Moreover, active research is being pursued on new tracers capable of providing different insights into tumor function, in order to identify areas of the planning volume which may require additional dosage for improved probability of tumor control. In this respect, major progresses in the next years will likely concern the development and clinical investigation of novel tracers and image processing techniques for reliable thresholding and segmentation, of treatment planning and beam delivery approaches integrating the PET imaging information, as well as improved multimodal clinical instrumentation such as PET/MR. But especially in the rapidly emerging case of ion beam therapy, the usage of PET is not only limited to the imaging of external tracers injected to the patient.
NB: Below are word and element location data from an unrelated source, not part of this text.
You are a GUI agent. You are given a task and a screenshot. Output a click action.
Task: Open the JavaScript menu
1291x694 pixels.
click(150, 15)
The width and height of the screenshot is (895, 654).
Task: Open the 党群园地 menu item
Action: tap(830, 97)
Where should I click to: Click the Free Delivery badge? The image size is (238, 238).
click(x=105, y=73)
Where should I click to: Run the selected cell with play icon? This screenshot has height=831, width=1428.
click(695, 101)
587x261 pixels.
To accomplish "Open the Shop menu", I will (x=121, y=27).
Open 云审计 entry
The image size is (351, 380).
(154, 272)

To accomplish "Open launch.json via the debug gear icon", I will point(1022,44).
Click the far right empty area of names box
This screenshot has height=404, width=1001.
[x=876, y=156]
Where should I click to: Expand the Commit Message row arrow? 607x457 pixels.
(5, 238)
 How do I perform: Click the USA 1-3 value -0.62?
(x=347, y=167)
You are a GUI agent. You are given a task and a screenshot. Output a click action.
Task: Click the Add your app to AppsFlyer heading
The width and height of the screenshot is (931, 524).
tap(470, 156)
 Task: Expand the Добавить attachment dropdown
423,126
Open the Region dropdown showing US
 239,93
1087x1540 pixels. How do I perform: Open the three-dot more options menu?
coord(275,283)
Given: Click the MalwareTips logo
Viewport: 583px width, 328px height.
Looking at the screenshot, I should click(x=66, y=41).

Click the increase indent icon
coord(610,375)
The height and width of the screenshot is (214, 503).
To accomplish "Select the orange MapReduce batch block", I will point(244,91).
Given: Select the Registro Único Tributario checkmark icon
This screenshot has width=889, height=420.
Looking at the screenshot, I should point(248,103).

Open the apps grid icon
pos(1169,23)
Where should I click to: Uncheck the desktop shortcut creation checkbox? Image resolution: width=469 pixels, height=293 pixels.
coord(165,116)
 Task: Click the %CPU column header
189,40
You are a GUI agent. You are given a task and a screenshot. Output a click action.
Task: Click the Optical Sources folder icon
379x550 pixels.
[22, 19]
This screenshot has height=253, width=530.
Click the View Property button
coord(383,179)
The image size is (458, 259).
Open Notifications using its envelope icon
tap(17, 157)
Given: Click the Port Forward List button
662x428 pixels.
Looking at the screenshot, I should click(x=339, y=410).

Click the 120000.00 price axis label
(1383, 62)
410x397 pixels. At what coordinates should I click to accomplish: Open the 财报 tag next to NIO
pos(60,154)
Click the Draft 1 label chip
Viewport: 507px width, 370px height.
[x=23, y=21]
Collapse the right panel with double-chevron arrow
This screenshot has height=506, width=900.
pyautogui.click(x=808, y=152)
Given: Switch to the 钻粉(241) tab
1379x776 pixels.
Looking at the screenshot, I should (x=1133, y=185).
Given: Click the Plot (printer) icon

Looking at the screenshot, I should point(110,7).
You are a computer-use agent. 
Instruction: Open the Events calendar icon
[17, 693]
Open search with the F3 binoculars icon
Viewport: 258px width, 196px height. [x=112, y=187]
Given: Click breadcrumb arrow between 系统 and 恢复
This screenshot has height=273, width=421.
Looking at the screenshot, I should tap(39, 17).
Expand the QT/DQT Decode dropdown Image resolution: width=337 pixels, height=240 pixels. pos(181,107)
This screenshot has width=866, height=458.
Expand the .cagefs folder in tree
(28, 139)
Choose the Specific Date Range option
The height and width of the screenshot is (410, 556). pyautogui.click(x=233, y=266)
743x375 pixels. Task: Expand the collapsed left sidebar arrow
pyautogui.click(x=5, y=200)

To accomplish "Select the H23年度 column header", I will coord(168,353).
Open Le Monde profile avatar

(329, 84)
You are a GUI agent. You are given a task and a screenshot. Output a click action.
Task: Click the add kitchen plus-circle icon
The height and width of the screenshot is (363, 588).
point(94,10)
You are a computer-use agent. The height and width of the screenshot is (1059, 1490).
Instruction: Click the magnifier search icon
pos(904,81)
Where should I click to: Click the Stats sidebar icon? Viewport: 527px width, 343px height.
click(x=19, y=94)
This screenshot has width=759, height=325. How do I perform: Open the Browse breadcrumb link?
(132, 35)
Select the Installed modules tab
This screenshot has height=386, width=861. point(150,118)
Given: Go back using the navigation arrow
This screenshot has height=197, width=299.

In fact, a minor amount of positron emitters is formed in nuclear fragmentation reactions between the impinging ions and the tissue, bearing useful information for confirmation of the delivered treatment during or after therapeutic irradiation. Different implementations of unconventional PET imaging for therapy monitoring are currently being investigated clinically, and major ongoing research aims at new dedicated detector technologies and at challenging applications such as real‐time imaging and time‐resolved in vivo verification of motion compensated beam delivery. This paper provides an overview of the different areas of application of PET in radiation oncology and discusses the most promising perspectives in the years to come for radiation therapy planning, delivery, and monitoring. INTRODUCTION Positron emission tomography (PET) visualizes β +‐radioactivity either injected to the patient or produced as a by‐product of therapeutic treatment with energetic photon and ion beams.

The imaging process relies on the coincident detection of opposed pairs of 511 keV gamma rays, following nuclear β +‐decay and annihilation of the emitted positron with an atomic electron. The spatial distribution of the imaged source is recovered by tomographic reconstruction, including proper corrections of the acquired emission data, e.g., for photon attenuation and scattering.